CSU, Chico News

Human Powered Vehicle Excels at Western Competition

Date: 05-20-2011

Kathleen McPartland
Public Affairs
Greg Watkins
Department of Mechanical Engineering

A mechanical engineering team from California State University, Chico, joined other teams of skilled engineering students from across the Western United States at the annual Human Powered Vehicle (HPV) Challenge at Montana State University. The competition, sponsored by the American Society of Mechanical Engineers, was held May 13–15. The charge to the teams was to create a fast and efficient, and in Chico’s case, utilitarian, vehicle.

Chico’s HPV brought home three trophies: First Place Speed Endurance Event, Second Place Utility Endurance Event and Third Place Male Sprint Event. The students were also acknowledged with a Team Spirit Award.

Ten mechanical engineering students—Brian Bible, Austin Petersen, Austin Young, Aaron Johnson, Daniel Lovik, Scott Heather, Chris Loera, Patrick Dills, Jeffery Dotson and Nicole Scarbrough—and one civil engineering student, Charlie Miller, attended the competition. Professor Greg Watkins, Department of Mechanical Engineering, Mechatronic Engineering and Sustainable Manufacturing, advised the group and traveled to the competition with the team.

Approximately 20 members of the HPV club worked on various aspects of the design and construction of the three-wheeled, fully enclosed vehicle, but because of scheduling conflicts, were unable to attend the competition. Aaron Alexander, vice president of the HPV club, was not able to attend the competition, but received a commendation from the department for his contributions to the project.

This year’s design, said Bible, president of the HPV club, was similar to previous years in that it was rear-wheel driven and steered from the front, and it used a tadpole design with two wheels in front and one in the back.

“We learned lessons from previous years that helped us build a successful bike. Also, we had incredibly high team spirit,” said Bible. “Our bike was entered into the unrestricted class, which requires the need for a ‘utility’ bike. The idea of a utility bike is to be able to drive in all weather conditions (be fully faired), have suitable lighting, cargo storage space for groceries and be practical in an everyday setting.”

The ultimate intention of the project was to find a suitable replacement for a gas-powered car, said Bible. “The bike was built to be reliable and could be an everyday transport vehicle to your local organic store!”

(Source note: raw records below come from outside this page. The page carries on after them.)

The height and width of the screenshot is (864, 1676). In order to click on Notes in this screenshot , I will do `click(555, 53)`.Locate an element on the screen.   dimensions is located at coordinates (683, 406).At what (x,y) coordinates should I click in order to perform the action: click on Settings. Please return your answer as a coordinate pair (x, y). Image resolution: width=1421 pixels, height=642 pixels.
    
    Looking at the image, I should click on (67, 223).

“The Human Powered Vehicle design challenge offers students a hands-on design experience,” said Watkins, “where they apply what they’ve learned in the classroom to a real-world design project. This year’s team designed and built their vehicle from the ground up. They produced an outstanding bike that performed very well in the competition, outperforming designs from many better-known schools. We can all be very proud of their accomplishment.”

Members of the HPV club raised money for the project, with a Human Powered Vehicle Coffee Cart outside of O'Connell Hall on the CSU, Chico campus. Bible said that the members were proud of the fact that they raised almost all of the money to build the bike themselves. They also received some Instructionally Related Activities funding to help with other expenditures.